■ How to complete this task: Copy, exactly and without additions, every line in the records below from the one holding "Screen dimensions: 1270x799" through the one holding "Task: Like the post with the heart icon", both ends included.

•••••

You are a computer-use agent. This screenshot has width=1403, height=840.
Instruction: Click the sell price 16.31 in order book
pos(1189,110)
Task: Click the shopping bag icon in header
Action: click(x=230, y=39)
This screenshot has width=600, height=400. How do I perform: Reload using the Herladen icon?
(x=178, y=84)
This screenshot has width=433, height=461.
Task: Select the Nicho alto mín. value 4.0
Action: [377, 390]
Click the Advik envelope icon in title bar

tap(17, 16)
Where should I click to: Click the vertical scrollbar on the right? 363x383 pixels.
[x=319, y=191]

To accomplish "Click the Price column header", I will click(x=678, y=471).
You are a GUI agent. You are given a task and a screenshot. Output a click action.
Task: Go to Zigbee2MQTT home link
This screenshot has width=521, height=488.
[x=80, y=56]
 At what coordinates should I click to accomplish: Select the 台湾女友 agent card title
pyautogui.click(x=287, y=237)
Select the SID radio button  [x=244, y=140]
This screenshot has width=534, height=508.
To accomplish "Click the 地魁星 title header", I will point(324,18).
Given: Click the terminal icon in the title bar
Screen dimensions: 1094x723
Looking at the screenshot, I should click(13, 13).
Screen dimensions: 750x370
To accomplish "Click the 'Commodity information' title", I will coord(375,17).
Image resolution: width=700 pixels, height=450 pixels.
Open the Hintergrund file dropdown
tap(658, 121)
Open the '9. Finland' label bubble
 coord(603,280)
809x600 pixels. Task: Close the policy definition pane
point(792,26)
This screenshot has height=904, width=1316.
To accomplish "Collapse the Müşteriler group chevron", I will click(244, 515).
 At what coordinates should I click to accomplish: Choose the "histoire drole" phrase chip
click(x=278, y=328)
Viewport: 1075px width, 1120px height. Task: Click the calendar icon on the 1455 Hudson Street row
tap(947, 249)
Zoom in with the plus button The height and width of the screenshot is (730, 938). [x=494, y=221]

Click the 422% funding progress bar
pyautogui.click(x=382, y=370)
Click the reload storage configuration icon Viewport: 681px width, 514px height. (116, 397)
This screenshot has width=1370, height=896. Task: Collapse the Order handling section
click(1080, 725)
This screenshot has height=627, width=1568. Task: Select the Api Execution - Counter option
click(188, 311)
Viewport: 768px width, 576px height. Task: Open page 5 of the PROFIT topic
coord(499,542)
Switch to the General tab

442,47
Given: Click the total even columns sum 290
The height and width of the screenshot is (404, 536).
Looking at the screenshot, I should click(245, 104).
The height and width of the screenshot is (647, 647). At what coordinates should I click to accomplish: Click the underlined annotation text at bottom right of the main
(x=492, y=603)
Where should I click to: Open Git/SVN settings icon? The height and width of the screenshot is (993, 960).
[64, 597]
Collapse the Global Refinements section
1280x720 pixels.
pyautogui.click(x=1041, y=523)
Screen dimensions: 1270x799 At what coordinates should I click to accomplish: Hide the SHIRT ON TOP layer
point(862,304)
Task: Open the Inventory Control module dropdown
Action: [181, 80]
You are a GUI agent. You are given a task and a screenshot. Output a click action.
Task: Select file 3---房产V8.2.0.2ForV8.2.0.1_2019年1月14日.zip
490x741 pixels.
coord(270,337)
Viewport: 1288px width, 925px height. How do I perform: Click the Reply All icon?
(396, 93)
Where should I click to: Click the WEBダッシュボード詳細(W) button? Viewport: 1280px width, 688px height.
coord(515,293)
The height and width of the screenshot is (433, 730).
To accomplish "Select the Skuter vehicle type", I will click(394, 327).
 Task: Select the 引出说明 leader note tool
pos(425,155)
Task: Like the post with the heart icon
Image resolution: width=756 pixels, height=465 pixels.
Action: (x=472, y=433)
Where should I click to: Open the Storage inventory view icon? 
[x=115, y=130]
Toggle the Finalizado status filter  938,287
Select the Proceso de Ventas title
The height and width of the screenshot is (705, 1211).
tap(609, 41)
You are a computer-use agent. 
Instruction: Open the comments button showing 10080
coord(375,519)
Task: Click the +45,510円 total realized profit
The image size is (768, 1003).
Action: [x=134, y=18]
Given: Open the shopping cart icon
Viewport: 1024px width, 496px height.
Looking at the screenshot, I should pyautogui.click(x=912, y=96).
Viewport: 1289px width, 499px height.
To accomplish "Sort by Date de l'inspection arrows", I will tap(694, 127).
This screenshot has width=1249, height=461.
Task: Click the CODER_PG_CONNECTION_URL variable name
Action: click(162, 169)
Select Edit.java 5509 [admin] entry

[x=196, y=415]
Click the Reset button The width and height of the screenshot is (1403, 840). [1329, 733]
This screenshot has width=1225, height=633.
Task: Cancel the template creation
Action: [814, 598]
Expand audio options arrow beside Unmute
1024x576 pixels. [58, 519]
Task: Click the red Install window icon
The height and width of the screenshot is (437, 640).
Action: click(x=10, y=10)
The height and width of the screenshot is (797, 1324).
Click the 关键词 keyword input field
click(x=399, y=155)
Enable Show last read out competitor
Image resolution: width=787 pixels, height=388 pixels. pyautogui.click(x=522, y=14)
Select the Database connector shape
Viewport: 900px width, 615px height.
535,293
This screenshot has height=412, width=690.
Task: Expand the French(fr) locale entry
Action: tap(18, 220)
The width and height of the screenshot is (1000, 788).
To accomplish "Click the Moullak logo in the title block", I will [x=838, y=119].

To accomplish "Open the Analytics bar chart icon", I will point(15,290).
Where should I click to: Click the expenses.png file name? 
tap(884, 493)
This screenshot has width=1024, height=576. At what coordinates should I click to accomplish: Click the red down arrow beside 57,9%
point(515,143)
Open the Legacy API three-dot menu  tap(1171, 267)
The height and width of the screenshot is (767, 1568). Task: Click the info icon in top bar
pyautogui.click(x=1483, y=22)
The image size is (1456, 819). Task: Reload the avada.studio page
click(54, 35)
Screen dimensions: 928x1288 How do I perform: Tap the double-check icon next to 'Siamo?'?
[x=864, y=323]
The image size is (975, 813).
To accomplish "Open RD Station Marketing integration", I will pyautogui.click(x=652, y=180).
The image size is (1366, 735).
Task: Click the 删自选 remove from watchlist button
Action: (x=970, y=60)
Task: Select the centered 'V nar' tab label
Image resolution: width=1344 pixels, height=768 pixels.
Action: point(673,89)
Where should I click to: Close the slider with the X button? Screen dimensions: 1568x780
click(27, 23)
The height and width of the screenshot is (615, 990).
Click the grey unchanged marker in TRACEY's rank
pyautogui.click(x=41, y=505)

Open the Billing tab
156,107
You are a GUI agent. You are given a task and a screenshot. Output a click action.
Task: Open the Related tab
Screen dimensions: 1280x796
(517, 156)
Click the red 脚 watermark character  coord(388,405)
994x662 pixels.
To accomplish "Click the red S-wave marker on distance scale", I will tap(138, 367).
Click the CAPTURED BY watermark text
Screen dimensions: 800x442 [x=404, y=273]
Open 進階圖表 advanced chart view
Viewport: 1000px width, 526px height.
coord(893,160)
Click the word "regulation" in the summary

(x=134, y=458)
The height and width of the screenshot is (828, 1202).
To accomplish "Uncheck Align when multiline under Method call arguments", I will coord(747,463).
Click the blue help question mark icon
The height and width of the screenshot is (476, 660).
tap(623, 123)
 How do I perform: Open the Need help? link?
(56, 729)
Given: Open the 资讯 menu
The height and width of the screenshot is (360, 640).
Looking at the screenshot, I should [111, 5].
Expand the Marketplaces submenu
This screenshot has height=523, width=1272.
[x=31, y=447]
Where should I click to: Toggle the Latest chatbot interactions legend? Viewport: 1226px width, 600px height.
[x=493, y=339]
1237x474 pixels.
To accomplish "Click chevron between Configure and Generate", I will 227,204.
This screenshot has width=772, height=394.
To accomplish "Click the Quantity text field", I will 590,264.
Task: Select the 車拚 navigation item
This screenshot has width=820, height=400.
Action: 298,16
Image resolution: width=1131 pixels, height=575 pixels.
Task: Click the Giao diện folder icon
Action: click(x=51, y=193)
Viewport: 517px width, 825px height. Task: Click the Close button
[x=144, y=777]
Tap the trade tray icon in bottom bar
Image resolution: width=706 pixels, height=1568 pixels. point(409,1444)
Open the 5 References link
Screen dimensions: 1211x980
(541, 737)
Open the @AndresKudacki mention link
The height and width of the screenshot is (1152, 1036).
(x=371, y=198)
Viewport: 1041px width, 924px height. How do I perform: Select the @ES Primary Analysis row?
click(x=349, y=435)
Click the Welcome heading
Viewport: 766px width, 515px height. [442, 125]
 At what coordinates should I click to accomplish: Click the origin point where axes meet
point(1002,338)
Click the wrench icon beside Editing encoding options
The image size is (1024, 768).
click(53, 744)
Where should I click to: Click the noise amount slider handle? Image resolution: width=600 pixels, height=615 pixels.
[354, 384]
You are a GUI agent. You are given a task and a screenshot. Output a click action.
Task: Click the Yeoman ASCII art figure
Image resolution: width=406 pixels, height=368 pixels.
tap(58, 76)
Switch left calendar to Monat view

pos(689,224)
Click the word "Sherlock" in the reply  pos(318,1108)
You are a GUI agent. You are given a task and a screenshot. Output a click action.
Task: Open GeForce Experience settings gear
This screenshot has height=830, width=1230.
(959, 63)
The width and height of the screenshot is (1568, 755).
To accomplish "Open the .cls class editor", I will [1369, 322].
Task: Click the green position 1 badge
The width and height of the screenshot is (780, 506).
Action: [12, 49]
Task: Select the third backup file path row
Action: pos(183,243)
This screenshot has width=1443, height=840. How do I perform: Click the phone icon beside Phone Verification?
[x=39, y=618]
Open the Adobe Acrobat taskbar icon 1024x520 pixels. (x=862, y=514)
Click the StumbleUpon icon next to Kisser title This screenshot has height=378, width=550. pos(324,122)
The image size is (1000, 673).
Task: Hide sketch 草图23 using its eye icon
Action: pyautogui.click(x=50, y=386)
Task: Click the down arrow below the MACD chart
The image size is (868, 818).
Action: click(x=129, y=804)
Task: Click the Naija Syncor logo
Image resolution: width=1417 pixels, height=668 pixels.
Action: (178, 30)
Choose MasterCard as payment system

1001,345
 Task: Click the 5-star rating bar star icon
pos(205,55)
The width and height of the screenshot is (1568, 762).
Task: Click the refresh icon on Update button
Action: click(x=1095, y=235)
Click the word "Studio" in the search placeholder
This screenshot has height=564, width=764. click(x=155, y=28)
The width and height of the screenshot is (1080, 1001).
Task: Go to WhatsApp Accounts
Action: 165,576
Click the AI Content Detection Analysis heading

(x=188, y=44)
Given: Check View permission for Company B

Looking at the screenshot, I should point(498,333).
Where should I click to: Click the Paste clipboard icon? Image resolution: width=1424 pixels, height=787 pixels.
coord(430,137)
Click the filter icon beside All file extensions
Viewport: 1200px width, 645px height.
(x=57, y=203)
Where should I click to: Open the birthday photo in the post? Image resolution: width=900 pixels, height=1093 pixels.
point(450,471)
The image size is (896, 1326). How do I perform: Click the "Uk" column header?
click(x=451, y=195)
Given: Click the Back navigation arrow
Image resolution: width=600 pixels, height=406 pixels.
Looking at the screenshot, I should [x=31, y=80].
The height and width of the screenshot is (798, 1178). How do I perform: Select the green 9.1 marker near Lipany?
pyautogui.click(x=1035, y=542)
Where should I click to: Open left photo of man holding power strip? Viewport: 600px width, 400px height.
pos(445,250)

•••••

■ The answer:
Screen dimensions: 1270x799 At what coordinates should I click to accomplish: Hide the SHIRT ON TOP layer
point(862,304)
Task: Open the Inventory Control module dropdown
Action: [181, 80]
You are a GUI agent. You are given a task and a screenshot. Output a click action.
Task: Select file 3---房产V8.2.0.2ForV8.2.0.1_2019年1月14日.zip
490x741 pixels.
coord(270,337)
Viewport: 1288px width, 925px height. How do I perform: Click the Reply All icon?
(396, 93)
Where should I click to: Click the WEBダッシュボード詳細(W) button? Viewport: 1280px width, 688px height.
coord(515,293)
The height and width of the screenshot is (433, 730).
To accomplish "Select the Skuter vehicle type", I will click(394, 327).
 Task: Select the 引出说明 leader note tool
pos(425,155)
Task: Like the post with the heart icon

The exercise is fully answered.